The European Union gave the Palestinians $342.8 million in aid in 2005 [49] - or, more accurately, $612.15 million when assistance from the 25 EU governments is included. Even the United States has repeatedly donated millions of American tax dollars to the Palestinian Authority, though not at EU levels. In July 2005, as a response to the Islamic terrorist attacks on London a few days earlier, leaders of the G8, the group of influential industrialised nations, offered the PA some $9 billion [50], dubbed an "alternative to the hatred."

 

The West's largesse continued despite a demographic study in 2005 which revealed that the number showing the Palestinian population in the West Bank and Gaza had been inflated [51] by 50% by the government.

 

Almost all of the new infrastructure [52] in the Palestinian territories from the beginning of the Oslo Peace Process in the 1990s - schools, hospitals, airports - were arranged and paid for by Brussels. As Jihad was once again unleashed with the second Intifada in 2000, Israel stopped its transfer of payments to the Palestinians. So the EU stepped in with another 10 million Euros a month in direct budgetary assistance to the Palestinian Authority. EU Commissioner for External Affairs Chris Patten [53] stated in 2002 that "there is no case for stating that EU money has financed terrorism, has financed the purchase of weapons, or any similar activities."

 

However, a report by the Foundation for the Defence of Democracies [54] later found that: "There is indisputable evidence that PA money has been used to fund terrorist activities." This was confirmed by Fuad Shubaki, who used to serve as the finance chief in the Palestinian security forces. According to him, former Palestinian Authority chairman Yasser Arafat [55] ordered millions of dollars, taken from international aid funds, tax money transferred by Israel and from Arab countries, to be used to purchase weapons and ammunition, including the 50 tons of armaments on board the ship Karine A. The transaction was coordinated between the PA, Hizballah in Lebanon and the Iranian Revolutionary Guards.

 

In May 2006, Mahmoud Abbas - President of the Palestinian Authority after Arafat's death in November 2004 and a leading politician in Fatah - talked to the European Parliament about the peace process.
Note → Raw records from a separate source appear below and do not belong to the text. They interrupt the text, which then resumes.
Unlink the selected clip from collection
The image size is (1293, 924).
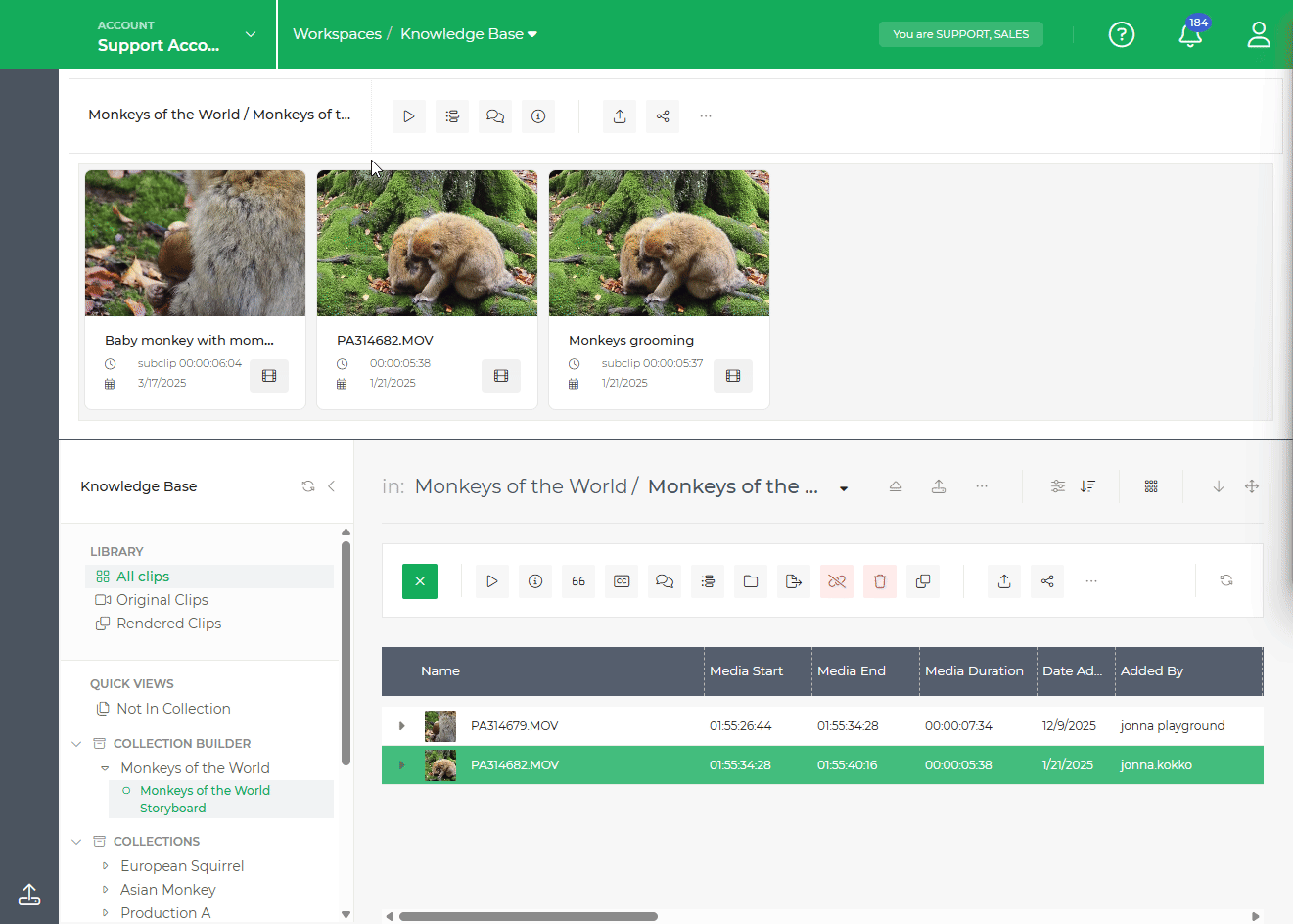coord(836,580)
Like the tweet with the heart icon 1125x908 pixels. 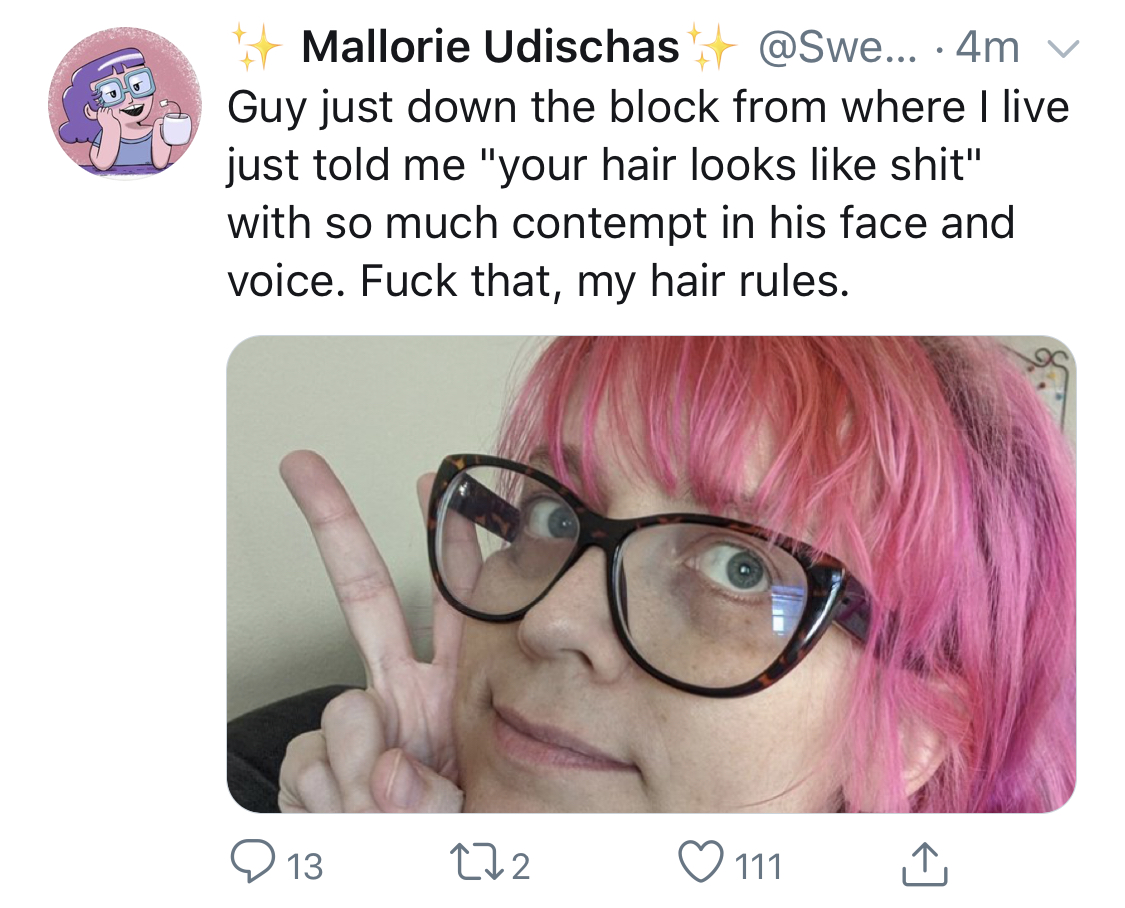click(x=701, y=863)
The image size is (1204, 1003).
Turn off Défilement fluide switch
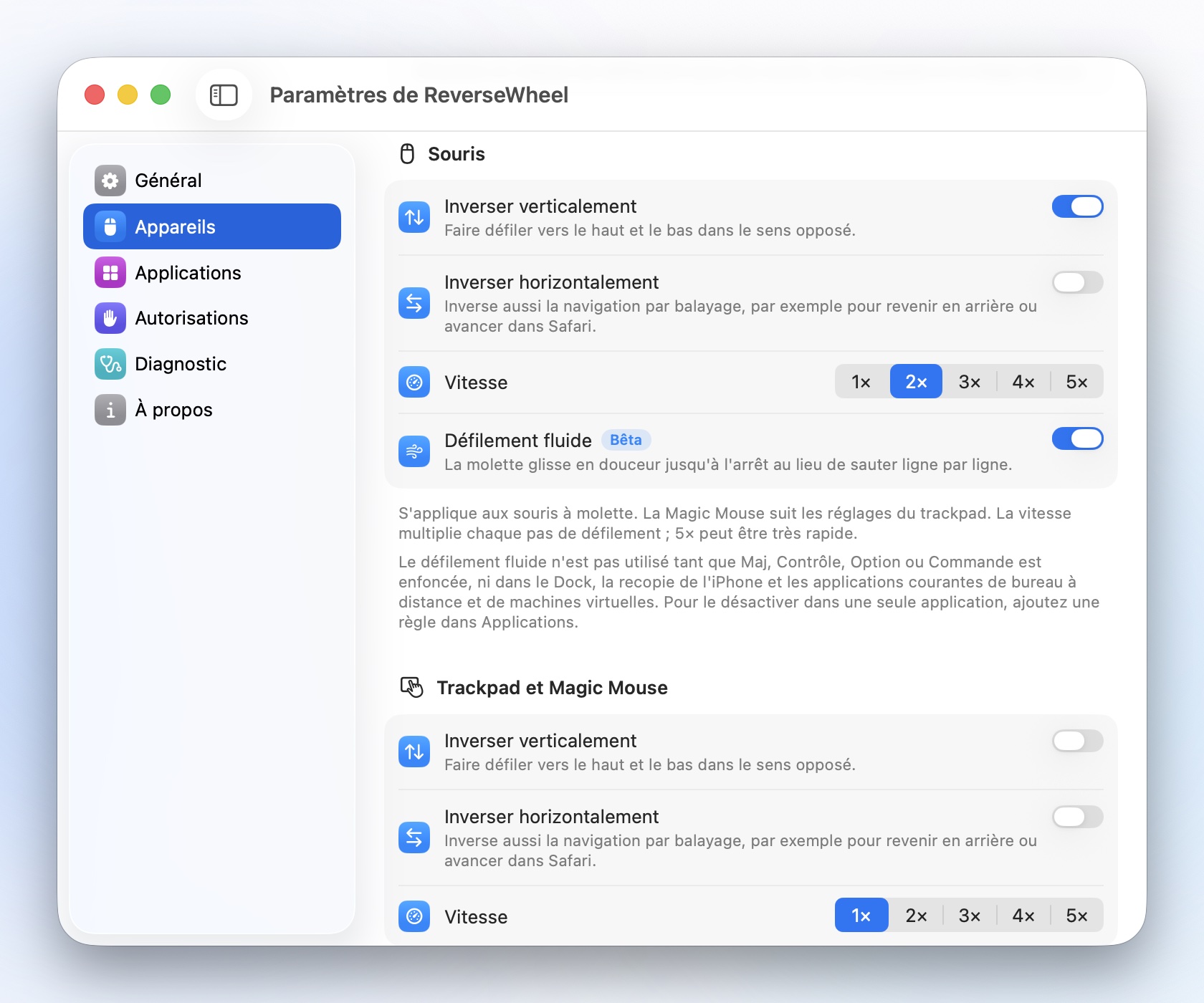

At the same time, the al-Aksa Martyrs Brigades, the armed wing of Fatah, threatened to strike [56] at US and European economic and civilian interests in response to international sanctions on the PA. Financial support evokes no gratitude in the Palestinians. However, they will threaten you with violence if aid is not forthcoming. This is plainly extortion.

 

This shakedown corresponds to the Muslims' view of the Jizya, the tributary tax paid by non-Muslims in exchange for not being killed. Documents from the Euro-Arab Dialogue frequently mention about "financial assistance" from the EU to Arab countries. Bat Ye'or points out that some of this Jizya tax is extracted from Europeans without their awareness.